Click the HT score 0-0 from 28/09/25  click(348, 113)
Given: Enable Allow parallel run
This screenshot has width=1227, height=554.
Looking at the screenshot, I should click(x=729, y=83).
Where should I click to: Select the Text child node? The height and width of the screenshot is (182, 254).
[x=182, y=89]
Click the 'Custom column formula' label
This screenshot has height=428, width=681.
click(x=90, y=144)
━━━━
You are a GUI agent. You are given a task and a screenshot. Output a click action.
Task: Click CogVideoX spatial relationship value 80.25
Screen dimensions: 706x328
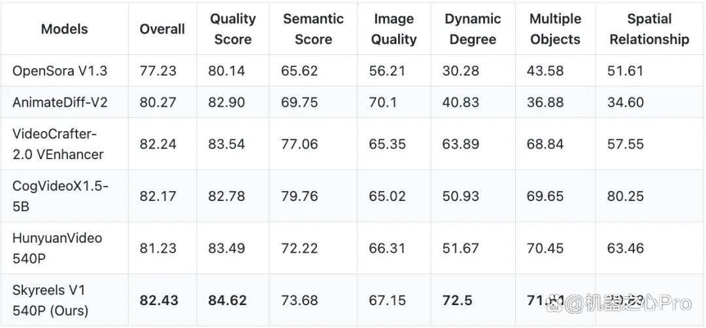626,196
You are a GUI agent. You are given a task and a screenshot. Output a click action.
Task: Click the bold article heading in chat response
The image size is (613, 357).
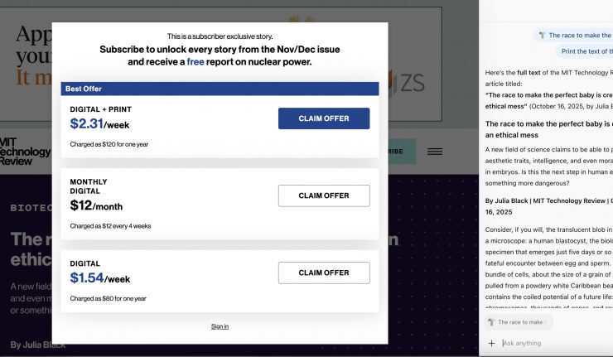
━━━━
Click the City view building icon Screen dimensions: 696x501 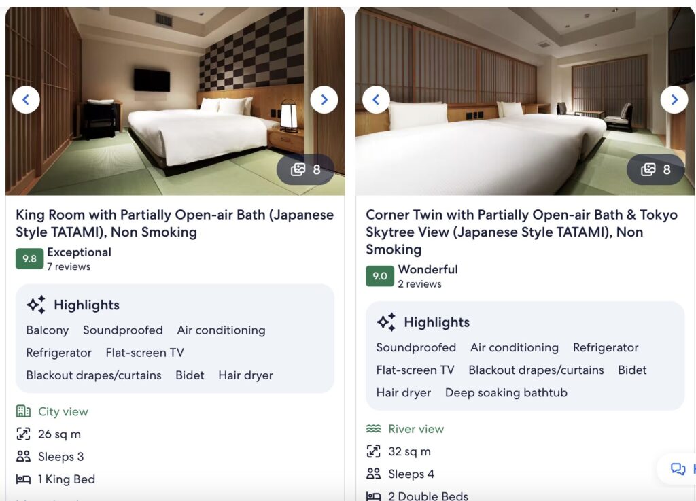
━━━━
### What to produce
Once you find the line with "Task: Click the" in the entries above, output it and each line after it up to and including the line with "The image size is (613, 357).", and nothing else.

### Expected answer
Task: Click the bold article heading in chat response
The image size is (613, 357).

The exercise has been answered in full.